A faithful copy is needed. Set down all of the data below exactly.

────────

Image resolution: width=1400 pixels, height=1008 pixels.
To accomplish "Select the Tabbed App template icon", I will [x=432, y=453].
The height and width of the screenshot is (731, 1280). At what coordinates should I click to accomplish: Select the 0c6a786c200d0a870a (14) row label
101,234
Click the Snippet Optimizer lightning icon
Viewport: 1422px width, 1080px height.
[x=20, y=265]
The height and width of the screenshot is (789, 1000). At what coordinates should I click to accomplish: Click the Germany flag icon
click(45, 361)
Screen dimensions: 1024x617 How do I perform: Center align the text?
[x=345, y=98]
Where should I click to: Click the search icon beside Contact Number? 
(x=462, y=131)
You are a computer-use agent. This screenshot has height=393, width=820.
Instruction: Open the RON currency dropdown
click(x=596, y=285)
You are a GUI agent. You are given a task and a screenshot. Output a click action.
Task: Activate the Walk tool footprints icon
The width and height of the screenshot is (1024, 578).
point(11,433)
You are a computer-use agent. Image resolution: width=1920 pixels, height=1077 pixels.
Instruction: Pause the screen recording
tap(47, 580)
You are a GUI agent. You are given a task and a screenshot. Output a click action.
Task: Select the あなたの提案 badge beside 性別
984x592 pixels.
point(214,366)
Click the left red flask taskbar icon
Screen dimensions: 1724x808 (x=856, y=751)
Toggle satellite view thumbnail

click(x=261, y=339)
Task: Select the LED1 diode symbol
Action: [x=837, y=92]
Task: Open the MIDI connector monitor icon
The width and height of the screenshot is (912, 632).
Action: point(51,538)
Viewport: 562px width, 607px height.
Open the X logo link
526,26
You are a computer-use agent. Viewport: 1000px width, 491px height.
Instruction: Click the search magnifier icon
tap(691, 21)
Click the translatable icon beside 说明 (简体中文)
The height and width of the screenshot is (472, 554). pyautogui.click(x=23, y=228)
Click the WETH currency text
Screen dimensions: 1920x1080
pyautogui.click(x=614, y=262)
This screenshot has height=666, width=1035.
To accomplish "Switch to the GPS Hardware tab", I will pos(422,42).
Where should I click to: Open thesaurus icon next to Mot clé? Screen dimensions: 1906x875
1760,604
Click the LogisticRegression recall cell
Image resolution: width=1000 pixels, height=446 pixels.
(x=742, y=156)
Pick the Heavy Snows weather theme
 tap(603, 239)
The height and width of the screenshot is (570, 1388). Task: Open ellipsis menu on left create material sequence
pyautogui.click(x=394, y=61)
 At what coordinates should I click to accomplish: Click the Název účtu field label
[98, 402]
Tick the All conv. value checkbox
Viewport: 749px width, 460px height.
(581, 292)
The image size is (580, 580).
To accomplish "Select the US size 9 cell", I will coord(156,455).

────────

Result of the task:
Image resolution: width=1400 pixels, height=1008 pixels.
To accomplish "Select the Tabbed App template icon", I will [x=432, y=453].
The height and width of the screenshot is (731, 1280). At what coordinates should I click to accomplish: Select the 0c6a786c200d0a870a (14) row label
101,234
Click the Snippet Optimizer lightning icon
Viewport: 1422px width, 1080px height.
[x=20, y=265]
The height and width of the screenshot is (789, 1000). At what coordinates should I click to accomplish: Click the Germany flag icon
click(45, 361)
Screen dimensions: 1024x617 How do I perform: Center align the text?
[x=345, y=98]
Where should I click to: Click the search icon beside Contact Number? 
(x=462, y=131)
You are a computer-use agent. This screenshot has height=393, width=820.
Instruction: Open the RON currency dropdown
click(x=596, y=285)
You are a GUI agent. You are given a task and a screenshot. Output a click action.
Task: Activate the Walk tool footprints icon
The width and height of the screenshot is (1024, 578).
point(11,433)
You are a computer-use agent. Image resolution: width=1920 pixels, height=1077 pixels.
Instruction: Pause the screen recording
tap(47, 580)
You are a GUI agent. You are given a task and a screenshot. Output a click action.
Task: Select the あなたの提案 badge beside 性別
984x592 pixels.
point(214,366)
Click the left red flask taskbar icon
Screen dimensions: 1724x808 (x=856, y=751)
Toggle satellite view thumbnail

click(x=261, y=339)
Task: Select the LED1 diode symbol
Action: [x=837, y=92]
Task: Open the MIDI connector monitor icon
The width and height of the screenshot is (912, 632).
Action: point(51,538)
Viewport: 562px width, 607px height.
Open the X logo link
526,26
You are a computer-use agent. Viewport: 1000px width, 491px height.
Instruction: Click the search magnifier icon
tap(691, 21)
Click the translatable icon beside 说明 (简体中文)
The height and width of the screenshot is (472, 554). pyautogui.click(x=23, y=228)
Click the WETH currency text
Screen dimensions: 1920x1080
pyautogui.click(x=614, y=262)
This screenshot has height=666, width=1035.
To accomplish "Switch to the GPS Hardware tab", I will pos(422,42).
Where should I click to: Open thesaurus icon next to Mot clé? Screen dimensions: 1906x875
1760,604
Click the LogisticRegression recall cell
Image resolution: width=1000 pixels, height=446 pixels.
(x=742, y=156)
Pick the Heavy Snows weather theme
 tap(603, 239)
The height and width of the screenshot is (570, 1388). Task: Open ellipsis menu on left create material sequence
pyautogui.click(x=394, y=61)
 At what coordinates should I click to accomplish: Click the Název účtu field label
[98, 402]
Tick the All conv. value checkbox
Viewport: 749px width, 460px height.
(581, 292)
The image size is (580, 580).
To accomplish "Select the US size 9 cell", I will coord(156,455).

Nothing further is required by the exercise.